START Data for processing

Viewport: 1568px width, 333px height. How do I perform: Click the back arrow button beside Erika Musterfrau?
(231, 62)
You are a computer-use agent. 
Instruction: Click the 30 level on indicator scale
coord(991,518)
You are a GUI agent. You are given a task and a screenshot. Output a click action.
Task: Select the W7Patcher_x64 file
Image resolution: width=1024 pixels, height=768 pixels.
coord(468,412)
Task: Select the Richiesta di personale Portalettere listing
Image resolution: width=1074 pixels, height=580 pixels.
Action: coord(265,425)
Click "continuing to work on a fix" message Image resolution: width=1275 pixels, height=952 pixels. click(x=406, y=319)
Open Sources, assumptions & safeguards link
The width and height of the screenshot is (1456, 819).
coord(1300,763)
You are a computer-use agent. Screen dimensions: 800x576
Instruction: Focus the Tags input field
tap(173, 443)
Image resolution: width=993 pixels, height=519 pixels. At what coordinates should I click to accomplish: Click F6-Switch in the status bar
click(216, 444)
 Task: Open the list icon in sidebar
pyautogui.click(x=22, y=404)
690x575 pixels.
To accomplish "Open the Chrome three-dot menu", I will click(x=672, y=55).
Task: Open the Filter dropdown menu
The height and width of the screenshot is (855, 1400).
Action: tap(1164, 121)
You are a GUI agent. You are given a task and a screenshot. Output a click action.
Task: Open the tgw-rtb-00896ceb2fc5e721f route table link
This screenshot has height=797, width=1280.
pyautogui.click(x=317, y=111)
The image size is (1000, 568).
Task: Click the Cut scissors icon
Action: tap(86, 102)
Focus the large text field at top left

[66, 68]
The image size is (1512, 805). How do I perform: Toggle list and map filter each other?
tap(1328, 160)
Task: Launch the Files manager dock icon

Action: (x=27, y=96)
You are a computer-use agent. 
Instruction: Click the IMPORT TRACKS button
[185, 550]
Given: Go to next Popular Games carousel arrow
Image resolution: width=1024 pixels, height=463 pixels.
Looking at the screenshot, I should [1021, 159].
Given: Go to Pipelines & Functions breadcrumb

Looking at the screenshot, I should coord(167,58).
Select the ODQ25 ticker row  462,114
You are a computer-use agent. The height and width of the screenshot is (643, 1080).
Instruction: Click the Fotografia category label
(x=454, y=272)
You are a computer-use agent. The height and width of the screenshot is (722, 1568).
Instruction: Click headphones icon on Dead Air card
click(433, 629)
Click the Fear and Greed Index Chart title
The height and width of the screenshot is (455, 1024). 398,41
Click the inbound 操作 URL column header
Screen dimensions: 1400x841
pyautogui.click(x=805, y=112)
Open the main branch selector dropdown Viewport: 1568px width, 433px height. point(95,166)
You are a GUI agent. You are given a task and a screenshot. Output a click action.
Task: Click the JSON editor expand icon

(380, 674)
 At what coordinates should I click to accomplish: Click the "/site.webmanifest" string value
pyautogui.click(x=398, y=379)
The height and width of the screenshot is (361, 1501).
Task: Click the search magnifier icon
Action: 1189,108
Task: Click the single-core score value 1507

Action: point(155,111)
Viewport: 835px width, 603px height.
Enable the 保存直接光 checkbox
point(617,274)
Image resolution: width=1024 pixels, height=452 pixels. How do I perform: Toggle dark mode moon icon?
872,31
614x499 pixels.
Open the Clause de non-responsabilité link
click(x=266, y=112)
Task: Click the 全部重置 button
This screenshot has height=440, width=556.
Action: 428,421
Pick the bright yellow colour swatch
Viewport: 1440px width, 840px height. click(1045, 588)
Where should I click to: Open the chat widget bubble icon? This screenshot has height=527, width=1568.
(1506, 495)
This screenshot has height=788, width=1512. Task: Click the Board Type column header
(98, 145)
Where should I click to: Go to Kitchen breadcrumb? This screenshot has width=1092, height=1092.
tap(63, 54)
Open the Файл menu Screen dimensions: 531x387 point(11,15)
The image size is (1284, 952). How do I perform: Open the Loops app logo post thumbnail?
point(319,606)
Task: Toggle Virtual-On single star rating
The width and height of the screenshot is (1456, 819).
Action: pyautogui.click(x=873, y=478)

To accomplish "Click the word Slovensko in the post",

END Data for processing

- **Problem requirements**: Please give back only the lines starting with the one that contains "Where should I click to: Go" and ending with the last line of the listing, retyped exactly.

- **Result of the task**:
Where should I click to: Go to Kitchen breadcrumb? This screenshot has width=1092, height=1092.
tap(63, 54)
Open the Файл menu Screen dimensions: 531x387 point(11,15)
The image size is (1284, 952). How do I perform: Open the Loops app logo post thumbnail?
point(319,606)
Task: Toggle Virtual-On single star rating
The width and height of the screenshot is (1456, 819).
Action: pyautogui.click(x=873, y=478)

To accomplish "Click the word Slovensko in the post",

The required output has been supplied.